━━ INPUT RECORDS

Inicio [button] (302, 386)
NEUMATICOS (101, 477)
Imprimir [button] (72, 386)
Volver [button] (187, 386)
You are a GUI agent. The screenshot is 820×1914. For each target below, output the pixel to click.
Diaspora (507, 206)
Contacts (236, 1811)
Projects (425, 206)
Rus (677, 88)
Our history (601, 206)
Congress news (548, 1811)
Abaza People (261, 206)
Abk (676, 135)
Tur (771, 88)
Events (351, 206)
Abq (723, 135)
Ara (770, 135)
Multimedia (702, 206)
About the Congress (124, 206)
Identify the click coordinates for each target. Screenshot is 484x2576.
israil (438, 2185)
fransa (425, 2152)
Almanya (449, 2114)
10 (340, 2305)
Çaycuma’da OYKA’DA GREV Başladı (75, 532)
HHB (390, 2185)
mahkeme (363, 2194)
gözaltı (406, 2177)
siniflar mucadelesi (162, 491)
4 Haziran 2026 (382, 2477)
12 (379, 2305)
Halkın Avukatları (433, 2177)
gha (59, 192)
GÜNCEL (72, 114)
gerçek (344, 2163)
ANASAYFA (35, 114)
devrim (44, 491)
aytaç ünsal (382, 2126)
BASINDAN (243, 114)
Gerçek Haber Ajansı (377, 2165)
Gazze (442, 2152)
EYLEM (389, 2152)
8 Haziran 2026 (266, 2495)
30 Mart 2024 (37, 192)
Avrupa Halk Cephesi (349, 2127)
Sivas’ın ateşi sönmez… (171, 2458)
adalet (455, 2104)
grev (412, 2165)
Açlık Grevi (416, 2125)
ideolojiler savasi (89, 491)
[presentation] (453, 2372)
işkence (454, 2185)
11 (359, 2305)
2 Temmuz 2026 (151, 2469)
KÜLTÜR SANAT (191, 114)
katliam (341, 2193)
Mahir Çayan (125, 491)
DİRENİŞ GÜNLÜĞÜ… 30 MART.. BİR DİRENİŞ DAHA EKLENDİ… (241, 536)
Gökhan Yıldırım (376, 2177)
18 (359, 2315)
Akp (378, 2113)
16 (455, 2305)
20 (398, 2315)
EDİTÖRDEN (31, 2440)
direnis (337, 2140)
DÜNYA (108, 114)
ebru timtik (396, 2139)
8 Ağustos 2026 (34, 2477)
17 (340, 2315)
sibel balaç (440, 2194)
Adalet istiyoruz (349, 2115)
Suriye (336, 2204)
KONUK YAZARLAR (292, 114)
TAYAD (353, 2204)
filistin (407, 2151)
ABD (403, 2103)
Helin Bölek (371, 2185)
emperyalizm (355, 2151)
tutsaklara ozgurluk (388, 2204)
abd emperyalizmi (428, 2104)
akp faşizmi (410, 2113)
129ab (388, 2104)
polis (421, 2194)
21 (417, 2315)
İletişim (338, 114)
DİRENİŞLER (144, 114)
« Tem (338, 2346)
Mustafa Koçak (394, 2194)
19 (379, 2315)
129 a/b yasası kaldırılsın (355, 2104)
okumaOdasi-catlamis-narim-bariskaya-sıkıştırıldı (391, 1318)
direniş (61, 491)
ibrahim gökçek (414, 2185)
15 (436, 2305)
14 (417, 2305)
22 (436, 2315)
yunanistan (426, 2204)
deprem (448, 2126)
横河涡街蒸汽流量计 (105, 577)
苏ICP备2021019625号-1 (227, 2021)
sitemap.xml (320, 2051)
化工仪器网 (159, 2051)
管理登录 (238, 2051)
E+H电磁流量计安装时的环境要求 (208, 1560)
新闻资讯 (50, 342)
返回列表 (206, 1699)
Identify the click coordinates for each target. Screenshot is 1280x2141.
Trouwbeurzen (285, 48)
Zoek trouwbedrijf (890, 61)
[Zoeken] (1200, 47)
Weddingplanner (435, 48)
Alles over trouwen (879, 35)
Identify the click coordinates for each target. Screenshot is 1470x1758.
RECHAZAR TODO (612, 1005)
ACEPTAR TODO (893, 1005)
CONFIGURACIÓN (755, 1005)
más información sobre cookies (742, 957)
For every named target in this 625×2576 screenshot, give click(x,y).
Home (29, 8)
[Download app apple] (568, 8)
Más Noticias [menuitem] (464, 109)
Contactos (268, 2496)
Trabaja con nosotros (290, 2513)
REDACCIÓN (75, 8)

━━━━

EXERCISE - Check the data above line by line for the word "target". State only how many lines contain it.

REPLY - 5